Then the Lord God said, “Behold, the man has become like one of us in knowing good and evil. Now, lest he reach out his hand and take also of the tree of life and eat, and live forever—” 23 therefore the Lord God sent him out from the garden of Eden to work the ground from which he was taken. 24 He drove out the man, and at the east of the garden of Eden he placed the cherubim and a flaming sword that turned every way to guard the way to the tree of life. – Genesis 3:22-24
Maybe you’ve heard the term Tough Love. Tough love is the this is going to hurt me more than it hurts you moments of parenthood. Some may take the tough part too far, but true tough love is not just tough. It’s loving as well. It’s the interventions we make – big and small – when we “bring up the bottom” to prevent someone from hitting the true bottom: death.
In this case, however, the tough love of God actually brings about death. At the end of the account of Adam and Eve’s fall into sin, and God’s judgment on them for their disobedience, there comes this startling action. God bans them from the Garden and posts a flaming sword to prevent them from entering back into the Garden and taking from the tree of life. They would not live forever.

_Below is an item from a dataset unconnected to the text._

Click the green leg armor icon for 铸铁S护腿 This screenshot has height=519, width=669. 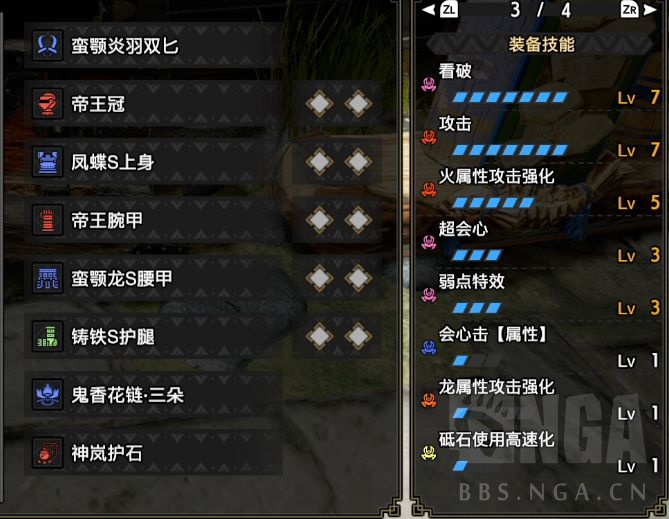tap(47, 337)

This might appear harsh. Pure judgment. No obvious love here. Just tough. Just just. No grace. God is always true to his word. And he had said that if they ate of the forbidden fruit they would surely die. Now he is keeping his word. If they were unable to get to the tree of life, they would die. It would be only a matter of time. If you’re in doubt about this, skip ahead to chapter five. An ominous refrain runs through the chapter: “and then he died.” Ugh. Death is at the door. There will be no escape.

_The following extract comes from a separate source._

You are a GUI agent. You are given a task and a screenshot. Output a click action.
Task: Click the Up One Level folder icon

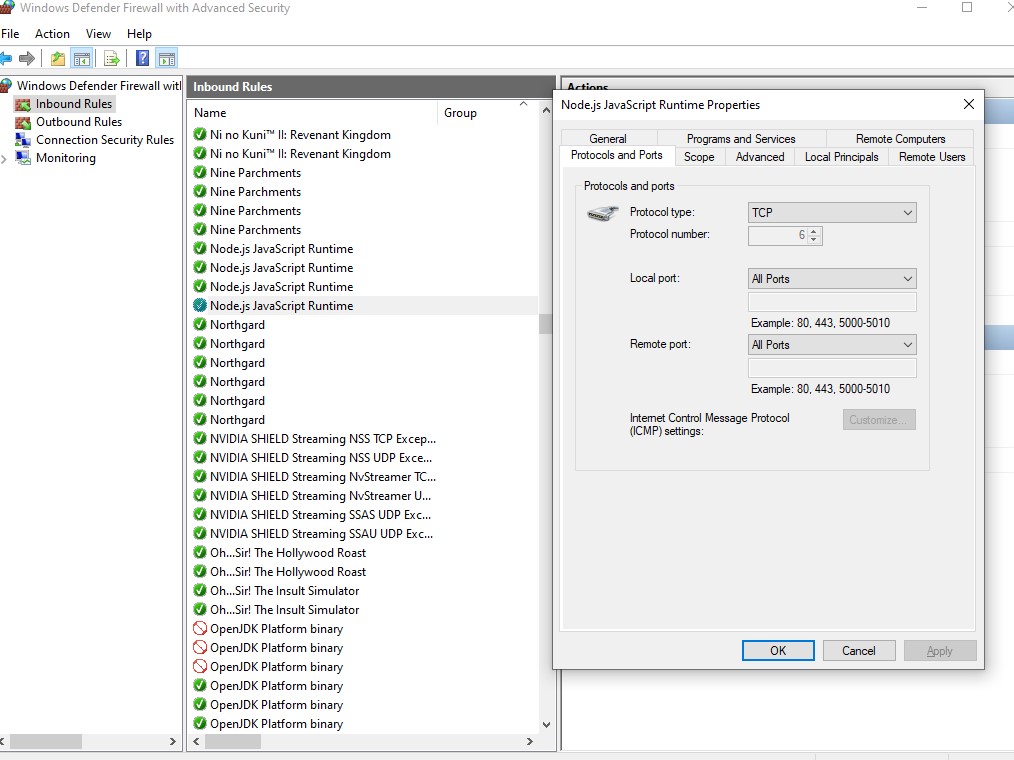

So how is this loving? Consider the state of their brokenness. Shame has overtaken them. Their marital relationship is now strained with cross-purposes of husband’s and wife’s warring desires. Childbirth will be painful. Work will be sweaty. Their sons will war with each other and one will kill the other.
They are not inclined to go to God. They’ve tasted what it’s like to decide for themselves between good and evil. It will be very difficult not to become smug and self-righteous. Estranged from God. At war with each other. Facing challenges at every turn. Imagine an eternity in this fallen estate. Not just 125 years. Not 250. Methuselah’s 969 years is only the beginning (cf. Genesis 5:26). Eternity lasts a long time – especially in a fallen state.
This is tough love on God’s part. He won’t subject them to that. But remember the promise to Eve. Her seed will crush the head of the serpent. Recall God’s gift of better clothes than fig leaves, and think of the robe of righteousness we believers wear.
This is harsh, but truly loving because God has a better plan for our eternity. It’s secured in Jesus. It’s stored up for all who believe. And it’s far better than the very best this life and world can ever offer.